§ What you have to do
Exactly reproduce the lines from the line containing "Task: Click the 'deepest" to the end of the data below, inclusive, and nothing else.
══════
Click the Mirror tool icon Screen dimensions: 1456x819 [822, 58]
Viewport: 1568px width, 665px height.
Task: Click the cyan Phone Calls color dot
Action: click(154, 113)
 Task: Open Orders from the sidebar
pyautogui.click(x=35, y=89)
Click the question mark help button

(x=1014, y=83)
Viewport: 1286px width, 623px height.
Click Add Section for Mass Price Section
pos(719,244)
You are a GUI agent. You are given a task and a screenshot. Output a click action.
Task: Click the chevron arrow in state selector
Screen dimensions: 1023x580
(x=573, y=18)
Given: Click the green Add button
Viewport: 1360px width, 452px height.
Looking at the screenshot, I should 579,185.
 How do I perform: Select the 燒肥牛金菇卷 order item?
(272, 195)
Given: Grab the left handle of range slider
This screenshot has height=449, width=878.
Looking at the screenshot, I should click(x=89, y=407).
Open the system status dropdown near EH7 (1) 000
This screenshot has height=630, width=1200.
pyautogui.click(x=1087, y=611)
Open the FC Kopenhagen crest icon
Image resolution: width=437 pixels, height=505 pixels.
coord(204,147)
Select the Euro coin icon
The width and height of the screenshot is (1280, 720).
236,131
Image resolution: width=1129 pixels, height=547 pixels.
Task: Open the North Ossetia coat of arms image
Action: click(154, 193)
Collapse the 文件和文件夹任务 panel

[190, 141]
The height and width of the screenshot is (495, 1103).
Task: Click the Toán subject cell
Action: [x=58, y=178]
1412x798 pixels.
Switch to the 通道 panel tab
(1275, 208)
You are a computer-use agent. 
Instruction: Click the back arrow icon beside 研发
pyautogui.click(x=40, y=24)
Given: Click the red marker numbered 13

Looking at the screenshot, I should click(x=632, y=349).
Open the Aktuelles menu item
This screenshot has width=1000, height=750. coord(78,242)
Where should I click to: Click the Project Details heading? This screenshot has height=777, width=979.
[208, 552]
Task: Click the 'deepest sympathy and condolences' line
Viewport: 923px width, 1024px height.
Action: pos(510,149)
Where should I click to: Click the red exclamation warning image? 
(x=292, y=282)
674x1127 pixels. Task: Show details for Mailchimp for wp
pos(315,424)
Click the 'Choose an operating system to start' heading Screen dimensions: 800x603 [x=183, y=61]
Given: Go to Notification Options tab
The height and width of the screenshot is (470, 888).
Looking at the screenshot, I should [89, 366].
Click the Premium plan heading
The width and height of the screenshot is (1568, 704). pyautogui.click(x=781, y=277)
══════
§ Finished task
Task: Click the 'deepest sympathy and condolences' line
Viewport: 923px width, 1024px height.
Action: pos(510,149)
Where should I click to: Click the red exclamation warning image? 
(x=292, y=282)
674x1127 pixels. Task: Show details for Mailchimp for wp
pos(315,424)
Click the 'Choose an operating system to start' heading Screen dimensions: 800x603 [x=183, y=61]
Given: Go to Notification Options tab
The height and width of the screenshot is (470, 888).
Looking at the screenshot, I should [89, 366].
Click the Premium plan heading
The width and height of the screenshot is (1568, 704). pyautogui.click(x=781, y=277)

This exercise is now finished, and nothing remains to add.